** EXERCISE INPUT **
****

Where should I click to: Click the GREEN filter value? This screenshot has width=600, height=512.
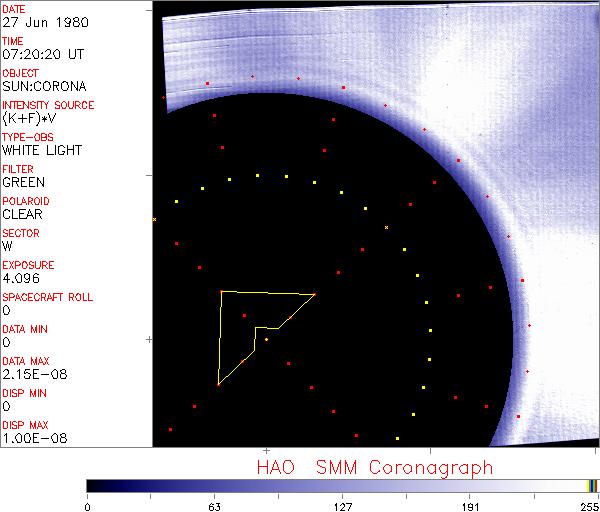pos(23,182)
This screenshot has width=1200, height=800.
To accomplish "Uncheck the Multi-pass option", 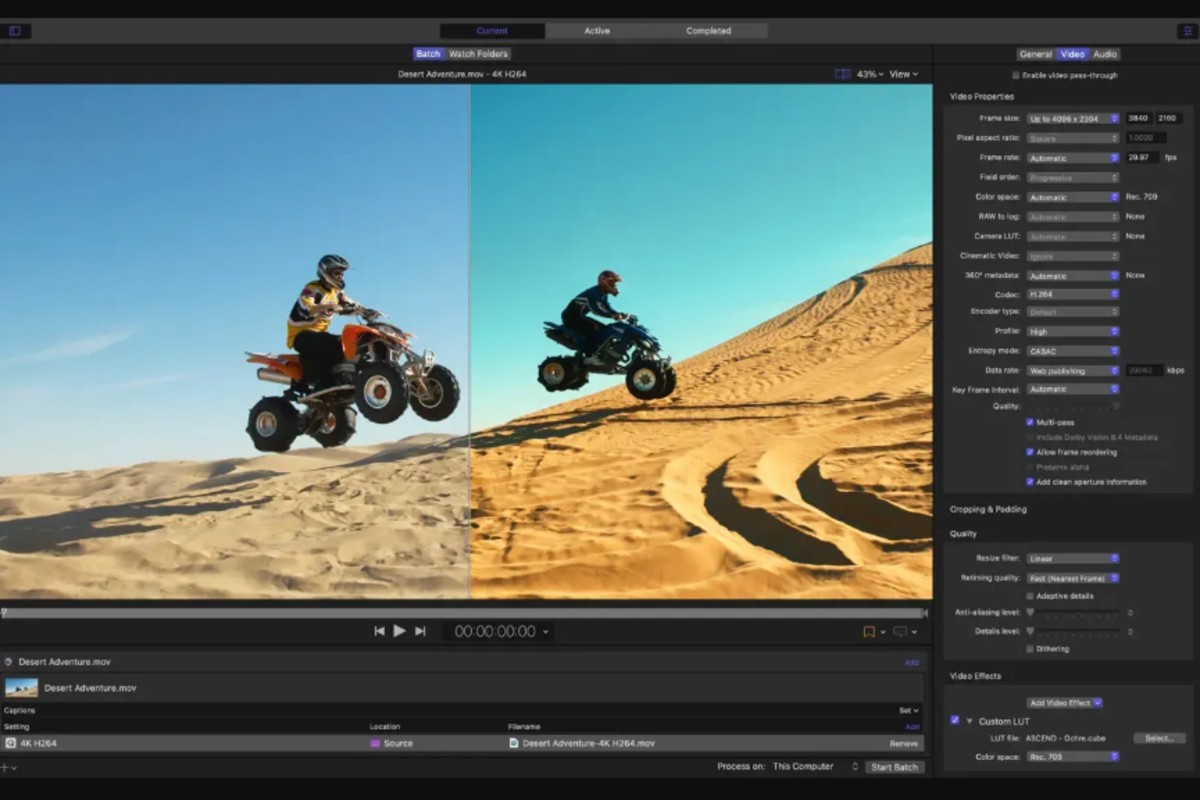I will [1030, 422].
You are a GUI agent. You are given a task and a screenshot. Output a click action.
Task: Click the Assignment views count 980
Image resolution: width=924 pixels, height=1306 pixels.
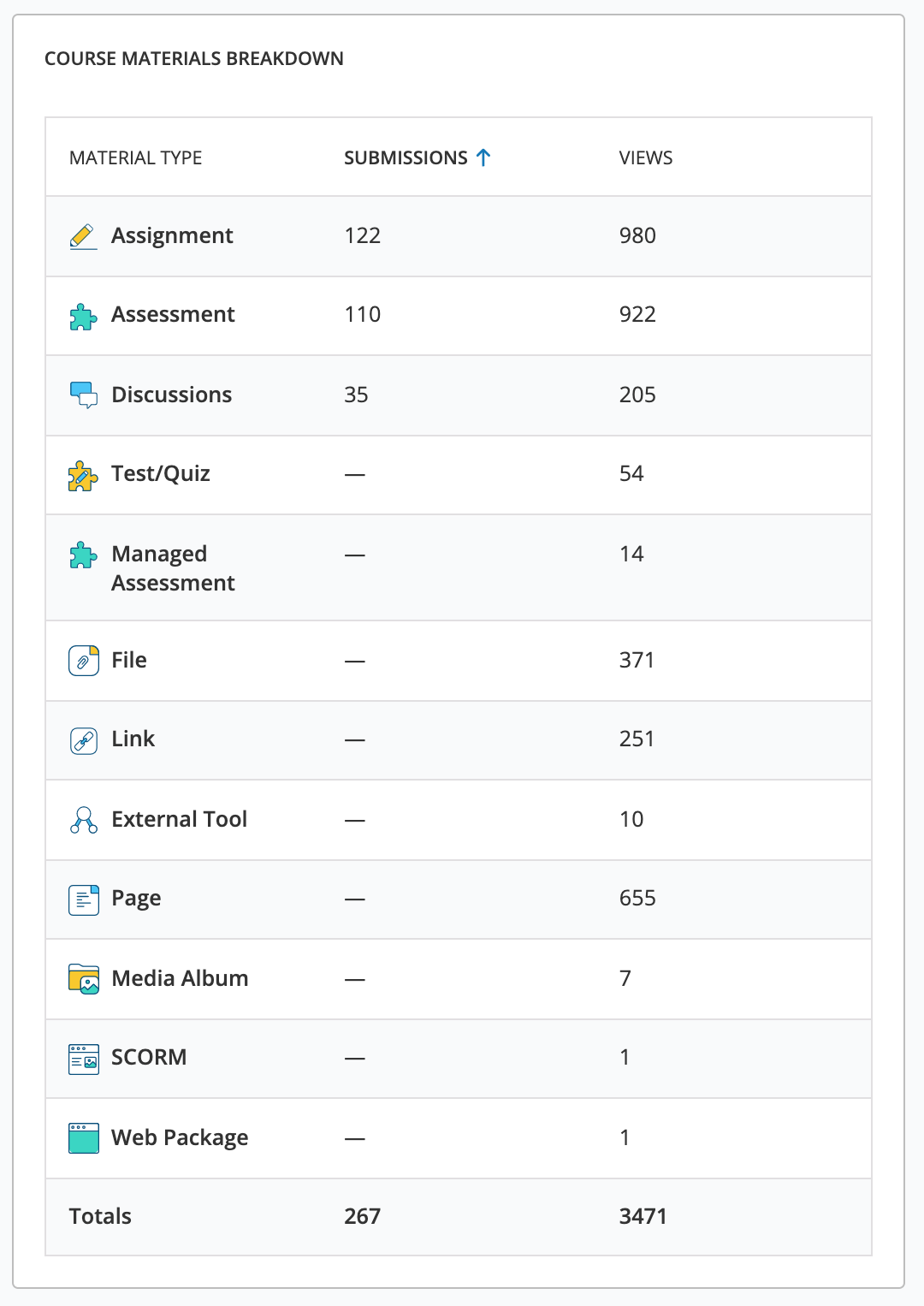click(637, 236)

****

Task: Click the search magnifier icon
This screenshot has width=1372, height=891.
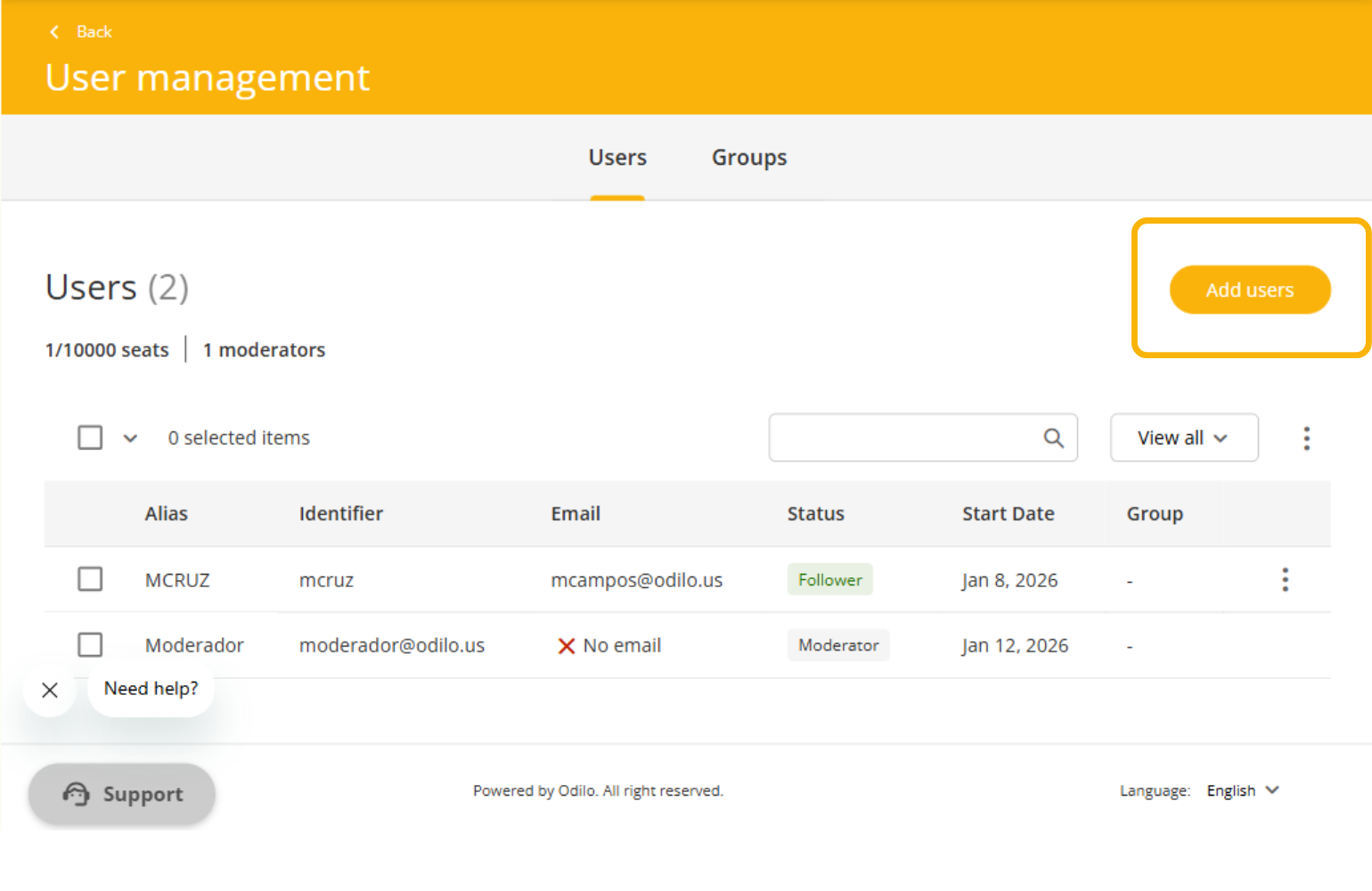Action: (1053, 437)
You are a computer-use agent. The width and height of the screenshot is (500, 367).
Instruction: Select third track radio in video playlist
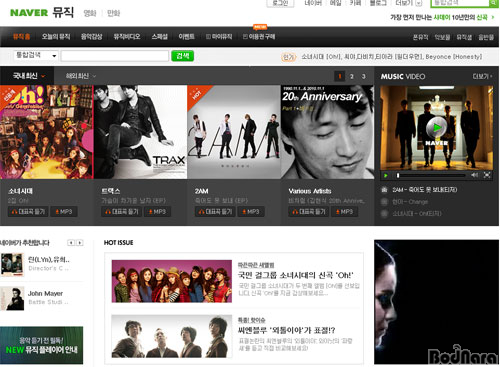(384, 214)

****

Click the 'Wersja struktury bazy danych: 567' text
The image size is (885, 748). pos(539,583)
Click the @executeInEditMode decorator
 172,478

****

** ACTION ITEM **
Look over the data above and show each line that contains "agent".

** EXERCISE SOLUTION **
You are a GUI agent. You are given a task and a screenshot. Output a click action.
You are a computer-use agent. The width and height of the screenshot is (500, 367).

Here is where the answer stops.